## SOURCE RECORDS
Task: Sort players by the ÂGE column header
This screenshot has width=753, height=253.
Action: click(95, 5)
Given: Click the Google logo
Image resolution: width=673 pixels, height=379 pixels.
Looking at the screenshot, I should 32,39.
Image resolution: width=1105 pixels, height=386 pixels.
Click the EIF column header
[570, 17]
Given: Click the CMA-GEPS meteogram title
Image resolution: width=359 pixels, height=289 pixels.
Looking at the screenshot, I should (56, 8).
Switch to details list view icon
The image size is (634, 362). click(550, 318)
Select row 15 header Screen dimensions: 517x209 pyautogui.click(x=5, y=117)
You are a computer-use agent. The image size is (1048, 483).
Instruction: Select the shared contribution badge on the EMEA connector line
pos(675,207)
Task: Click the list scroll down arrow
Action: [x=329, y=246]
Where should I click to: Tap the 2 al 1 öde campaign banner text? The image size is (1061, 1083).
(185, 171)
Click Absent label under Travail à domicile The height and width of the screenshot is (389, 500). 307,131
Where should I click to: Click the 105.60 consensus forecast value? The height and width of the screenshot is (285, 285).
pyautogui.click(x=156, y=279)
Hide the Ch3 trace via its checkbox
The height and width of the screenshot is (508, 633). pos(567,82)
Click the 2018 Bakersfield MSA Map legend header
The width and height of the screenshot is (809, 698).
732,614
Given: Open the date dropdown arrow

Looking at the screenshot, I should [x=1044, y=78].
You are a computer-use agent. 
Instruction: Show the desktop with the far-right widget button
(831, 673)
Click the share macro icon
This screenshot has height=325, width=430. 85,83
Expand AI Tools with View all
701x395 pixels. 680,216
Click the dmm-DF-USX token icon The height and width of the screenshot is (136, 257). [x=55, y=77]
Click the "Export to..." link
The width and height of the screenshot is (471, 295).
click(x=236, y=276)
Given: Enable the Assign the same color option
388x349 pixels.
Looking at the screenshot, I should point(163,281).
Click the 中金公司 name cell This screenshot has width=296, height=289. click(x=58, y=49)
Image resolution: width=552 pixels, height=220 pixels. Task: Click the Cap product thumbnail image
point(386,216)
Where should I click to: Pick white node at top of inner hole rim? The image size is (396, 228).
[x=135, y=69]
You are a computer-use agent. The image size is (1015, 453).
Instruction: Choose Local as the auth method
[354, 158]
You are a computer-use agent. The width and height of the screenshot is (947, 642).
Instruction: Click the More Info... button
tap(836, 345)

## ASSIGNMENT
Among the lines above, find those containing the word "agent" and copy each.

## OUTPUT OF THE EXERCISE
You are a computer-use agent. The image size is (1048, 483).
You are a computer-use agent. 
You are a computer-use agent. The image size is (1015, 453).
You are a computer-use agent. The width and height of the screenshot is (947, 642).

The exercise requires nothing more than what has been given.